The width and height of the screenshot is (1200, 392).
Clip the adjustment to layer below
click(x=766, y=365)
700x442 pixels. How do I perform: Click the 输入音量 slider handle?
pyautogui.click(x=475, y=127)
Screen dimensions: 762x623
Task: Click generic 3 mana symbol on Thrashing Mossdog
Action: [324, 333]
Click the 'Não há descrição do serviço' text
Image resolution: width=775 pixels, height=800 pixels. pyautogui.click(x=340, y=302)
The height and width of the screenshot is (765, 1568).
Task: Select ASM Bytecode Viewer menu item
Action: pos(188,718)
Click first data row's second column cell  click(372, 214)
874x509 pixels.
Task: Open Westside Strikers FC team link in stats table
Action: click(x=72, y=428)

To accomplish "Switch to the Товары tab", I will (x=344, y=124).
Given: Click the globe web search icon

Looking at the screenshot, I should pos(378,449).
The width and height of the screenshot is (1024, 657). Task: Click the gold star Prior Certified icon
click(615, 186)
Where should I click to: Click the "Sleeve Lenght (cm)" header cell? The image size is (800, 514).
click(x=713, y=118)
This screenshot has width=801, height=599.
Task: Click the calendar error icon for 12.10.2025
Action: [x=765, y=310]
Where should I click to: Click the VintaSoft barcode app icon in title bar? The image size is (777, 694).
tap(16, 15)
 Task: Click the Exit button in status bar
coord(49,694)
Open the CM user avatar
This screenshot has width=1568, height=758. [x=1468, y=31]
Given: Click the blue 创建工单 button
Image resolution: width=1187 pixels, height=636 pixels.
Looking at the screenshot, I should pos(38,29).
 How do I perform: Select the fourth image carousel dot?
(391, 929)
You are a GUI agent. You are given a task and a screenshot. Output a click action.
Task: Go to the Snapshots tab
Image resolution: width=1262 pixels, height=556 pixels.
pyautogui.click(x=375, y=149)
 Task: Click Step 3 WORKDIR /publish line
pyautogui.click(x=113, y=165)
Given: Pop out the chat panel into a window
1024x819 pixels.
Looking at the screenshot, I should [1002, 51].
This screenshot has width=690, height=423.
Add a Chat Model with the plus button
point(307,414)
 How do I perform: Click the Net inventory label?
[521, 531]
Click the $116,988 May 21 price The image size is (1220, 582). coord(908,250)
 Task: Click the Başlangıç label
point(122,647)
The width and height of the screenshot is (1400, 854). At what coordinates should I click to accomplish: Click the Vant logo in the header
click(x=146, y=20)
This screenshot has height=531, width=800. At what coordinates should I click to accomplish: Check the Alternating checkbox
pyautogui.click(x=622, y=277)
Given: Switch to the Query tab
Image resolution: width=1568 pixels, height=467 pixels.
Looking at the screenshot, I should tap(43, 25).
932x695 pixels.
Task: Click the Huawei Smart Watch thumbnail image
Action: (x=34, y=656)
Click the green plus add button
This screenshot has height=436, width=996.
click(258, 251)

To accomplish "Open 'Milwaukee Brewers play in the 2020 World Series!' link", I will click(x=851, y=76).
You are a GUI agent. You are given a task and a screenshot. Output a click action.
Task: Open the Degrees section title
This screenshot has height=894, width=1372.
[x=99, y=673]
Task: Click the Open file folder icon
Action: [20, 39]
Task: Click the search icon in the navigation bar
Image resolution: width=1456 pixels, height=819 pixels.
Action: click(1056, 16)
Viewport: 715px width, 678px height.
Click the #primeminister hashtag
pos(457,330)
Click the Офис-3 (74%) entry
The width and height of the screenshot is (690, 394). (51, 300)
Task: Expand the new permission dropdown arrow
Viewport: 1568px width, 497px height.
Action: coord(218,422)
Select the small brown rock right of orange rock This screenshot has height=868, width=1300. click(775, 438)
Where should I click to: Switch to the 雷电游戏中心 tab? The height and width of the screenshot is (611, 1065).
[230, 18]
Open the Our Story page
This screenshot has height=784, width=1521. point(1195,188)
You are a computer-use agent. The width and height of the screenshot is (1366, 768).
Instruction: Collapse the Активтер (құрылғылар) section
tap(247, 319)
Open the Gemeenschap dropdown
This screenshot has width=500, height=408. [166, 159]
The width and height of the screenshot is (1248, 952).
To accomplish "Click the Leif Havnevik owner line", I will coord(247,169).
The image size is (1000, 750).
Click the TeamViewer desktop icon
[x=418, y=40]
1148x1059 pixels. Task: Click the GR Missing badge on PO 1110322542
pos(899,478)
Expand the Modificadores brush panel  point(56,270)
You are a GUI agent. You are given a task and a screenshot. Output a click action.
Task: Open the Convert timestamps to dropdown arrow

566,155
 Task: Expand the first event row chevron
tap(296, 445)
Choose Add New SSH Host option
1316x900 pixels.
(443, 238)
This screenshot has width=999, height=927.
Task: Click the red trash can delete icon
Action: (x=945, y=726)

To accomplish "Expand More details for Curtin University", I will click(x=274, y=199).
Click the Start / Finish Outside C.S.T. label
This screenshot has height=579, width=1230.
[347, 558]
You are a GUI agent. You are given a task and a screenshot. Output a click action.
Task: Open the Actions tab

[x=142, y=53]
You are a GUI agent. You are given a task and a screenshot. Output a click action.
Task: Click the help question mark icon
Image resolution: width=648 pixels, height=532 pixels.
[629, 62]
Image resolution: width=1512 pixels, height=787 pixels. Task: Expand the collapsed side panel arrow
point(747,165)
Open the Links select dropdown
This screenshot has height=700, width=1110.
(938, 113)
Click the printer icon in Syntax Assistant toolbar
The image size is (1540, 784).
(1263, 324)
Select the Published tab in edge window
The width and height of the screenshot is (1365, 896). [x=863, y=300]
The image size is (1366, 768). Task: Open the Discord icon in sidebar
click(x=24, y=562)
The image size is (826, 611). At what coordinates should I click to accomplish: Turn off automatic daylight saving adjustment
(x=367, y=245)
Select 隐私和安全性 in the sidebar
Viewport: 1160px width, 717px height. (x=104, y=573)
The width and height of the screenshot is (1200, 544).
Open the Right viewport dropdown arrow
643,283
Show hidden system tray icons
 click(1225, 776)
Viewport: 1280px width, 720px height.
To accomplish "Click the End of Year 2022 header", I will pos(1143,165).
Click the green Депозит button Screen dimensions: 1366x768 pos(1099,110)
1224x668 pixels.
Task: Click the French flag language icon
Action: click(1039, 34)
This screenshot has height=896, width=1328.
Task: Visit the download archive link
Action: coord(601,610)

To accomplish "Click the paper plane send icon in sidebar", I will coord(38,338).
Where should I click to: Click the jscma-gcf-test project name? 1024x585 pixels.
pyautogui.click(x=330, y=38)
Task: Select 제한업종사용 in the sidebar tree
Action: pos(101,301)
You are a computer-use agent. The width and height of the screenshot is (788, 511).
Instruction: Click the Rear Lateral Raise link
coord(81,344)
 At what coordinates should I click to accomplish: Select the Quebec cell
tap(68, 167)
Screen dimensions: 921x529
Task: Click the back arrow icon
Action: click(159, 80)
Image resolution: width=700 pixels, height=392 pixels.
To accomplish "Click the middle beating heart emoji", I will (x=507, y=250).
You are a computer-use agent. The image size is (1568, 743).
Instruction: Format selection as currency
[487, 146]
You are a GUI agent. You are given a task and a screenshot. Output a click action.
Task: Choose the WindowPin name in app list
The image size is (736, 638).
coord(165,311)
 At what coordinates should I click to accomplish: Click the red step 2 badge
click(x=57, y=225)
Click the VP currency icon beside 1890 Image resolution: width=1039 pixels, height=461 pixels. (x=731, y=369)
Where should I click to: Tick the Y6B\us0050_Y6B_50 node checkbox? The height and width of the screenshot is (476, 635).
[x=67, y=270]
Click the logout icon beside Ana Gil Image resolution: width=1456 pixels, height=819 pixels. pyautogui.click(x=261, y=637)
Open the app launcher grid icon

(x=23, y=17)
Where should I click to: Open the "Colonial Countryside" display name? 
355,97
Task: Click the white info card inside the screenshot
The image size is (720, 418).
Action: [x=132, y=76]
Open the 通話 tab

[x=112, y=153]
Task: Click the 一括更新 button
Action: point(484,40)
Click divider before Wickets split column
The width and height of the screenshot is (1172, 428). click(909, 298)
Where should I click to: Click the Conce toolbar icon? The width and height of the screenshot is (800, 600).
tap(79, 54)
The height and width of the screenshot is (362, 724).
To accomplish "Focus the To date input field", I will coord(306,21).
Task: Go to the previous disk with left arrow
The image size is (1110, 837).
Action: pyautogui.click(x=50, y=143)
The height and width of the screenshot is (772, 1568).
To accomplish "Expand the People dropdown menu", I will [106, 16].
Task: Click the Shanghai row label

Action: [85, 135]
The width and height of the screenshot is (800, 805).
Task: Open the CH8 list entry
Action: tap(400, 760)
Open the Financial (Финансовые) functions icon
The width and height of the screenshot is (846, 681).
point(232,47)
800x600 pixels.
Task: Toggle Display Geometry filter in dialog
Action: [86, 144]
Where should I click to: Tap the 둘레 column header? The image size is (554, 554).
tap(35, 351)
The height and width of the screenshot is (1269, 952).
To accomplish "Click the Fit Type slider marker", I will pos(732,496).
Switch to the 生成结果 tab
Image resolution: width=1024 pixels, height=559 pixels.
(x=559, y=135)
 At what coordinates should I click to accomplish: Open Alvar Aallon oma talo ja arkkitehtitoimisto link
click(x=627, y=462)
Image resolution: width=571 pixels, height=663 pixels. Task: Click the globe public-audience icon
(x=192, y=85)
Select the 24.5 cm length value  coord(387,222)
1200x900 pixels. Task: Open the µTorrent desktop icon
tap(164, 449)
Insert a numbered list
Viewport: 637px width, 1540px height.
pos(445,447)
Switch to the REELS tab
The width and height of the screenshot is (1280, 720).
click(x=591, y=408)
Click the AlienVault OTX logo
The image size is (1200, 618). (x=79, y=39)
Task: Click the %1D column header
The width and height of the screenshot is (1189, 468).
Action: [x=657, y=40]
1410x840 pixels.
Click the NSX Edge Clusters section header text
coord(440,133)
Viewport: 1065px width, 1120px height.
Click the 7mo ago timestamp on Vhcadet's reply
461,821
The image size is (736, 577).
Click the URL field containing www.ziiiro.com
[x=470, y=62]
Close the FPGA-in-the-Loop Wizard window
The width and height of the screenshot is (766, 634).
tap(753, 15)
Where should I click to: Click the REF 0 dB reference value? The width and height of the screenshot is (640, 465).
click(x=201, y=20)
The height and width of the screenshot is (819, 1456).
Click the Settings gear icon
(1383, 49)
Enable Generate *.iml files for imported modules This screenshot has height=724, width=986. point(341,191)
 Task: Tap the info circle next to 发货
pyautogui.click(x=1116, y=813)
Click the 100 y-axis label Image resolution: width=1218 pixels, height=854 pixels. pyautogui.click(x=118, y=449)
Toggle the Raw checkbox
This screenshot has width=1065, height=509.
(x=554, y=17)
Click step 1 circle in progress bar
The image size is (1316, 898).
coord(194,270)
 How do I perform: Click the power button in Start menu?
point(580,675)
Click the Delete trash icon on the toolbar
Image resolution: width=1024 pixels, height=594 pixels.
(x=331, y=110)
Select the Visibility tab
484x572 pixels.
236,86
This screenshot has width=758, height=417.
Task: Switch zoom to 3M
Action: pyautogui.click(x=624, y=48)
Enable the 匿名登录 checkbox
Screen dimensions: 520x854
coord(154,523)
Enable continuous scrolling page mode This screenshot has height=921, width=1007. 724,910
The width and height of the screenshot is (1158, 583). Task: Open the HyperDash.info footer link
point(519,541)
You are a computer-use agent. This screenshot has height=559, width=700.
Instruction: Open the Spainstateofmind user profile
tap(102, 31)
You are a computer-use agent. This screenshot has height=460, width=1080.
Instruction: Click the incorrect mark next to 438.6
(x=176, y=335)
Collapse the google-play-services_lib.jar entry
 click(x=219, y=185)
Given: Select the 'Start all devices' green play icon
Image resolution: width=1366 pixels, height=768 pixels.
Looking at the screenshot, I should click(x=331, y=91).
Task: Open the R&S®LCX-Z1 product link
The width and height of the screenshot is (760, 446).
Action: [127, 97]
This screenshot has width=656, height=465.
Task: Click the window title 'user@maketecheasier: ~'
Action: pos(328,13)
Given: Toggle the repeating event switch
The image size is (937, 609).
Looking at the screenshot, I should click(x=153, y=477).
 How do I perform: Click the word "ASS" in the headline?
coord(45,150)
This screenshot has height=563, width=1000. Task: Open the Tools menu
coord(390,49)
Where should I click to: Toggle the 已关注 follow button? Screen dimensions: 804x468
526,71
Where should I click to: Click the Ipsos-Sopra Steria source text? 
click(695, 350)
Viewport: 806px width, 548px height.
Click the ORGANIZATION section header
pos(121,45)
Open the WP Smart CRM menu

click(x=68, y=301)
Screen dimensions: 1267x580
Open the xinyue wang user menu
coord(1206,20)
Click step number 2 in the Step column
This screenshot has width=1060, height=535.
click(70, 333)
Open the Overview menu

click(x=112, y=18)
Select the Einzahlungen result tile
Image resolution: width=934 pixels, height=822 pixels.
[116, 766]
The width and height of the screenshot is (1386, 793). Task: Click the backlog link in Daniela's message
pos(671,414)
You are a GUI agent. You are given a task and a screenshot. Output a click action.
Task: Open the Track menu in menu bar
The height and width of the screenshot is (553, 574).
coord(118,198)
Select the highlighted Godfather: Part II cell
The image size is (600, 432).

_Exercise directions_
Copy out, exactly and alone, the lines of the entries above between the ones holding "The image size is (736, 577)." and "Select the Visibility tab", inclusive.

_Task answer_
The image size is (736, 577).
Click the URL field containing www.ziiiro.com
[x=470, y=62]
Close the FPGA-in-the-Loop Wizard window
The width and height of the screenshot is (766, 634).
tap(753, 15)
Where should I click to: Click the REF 0 dB reference value? The width and height of the screenshot is (640, 465).
click(x=201, y=20)
The height and width of the screenshot is (819, 1456).
Click the Settings gear icon
(1383, 49)
Enable Generate *.iml files for imported modules This screenshot has height=724, width=986. point(341,191)
 Task: Tap the info circle next to 发货
pyautogui.click(x=1116, y=813)
Click the 100 y-axis label Image resolution: width=1218 pixels, height=854 pixels. pyautogui.click(x=118, y=449)
Toggle the Raw checkbox
This screenshot has width=1065, height=509.
(x=554, y=17)
Click step 1 circle in progress bar
The image size is (1316, 898).
coord(194,270)
 How do I perform: Click the power button in Start menu?
point(580,675)
Click the Delete trash icon on the toolbar
Image resolution: width=1024 pixels, height=594 pixels.
(x=331, y=110)
Select the Visibility tab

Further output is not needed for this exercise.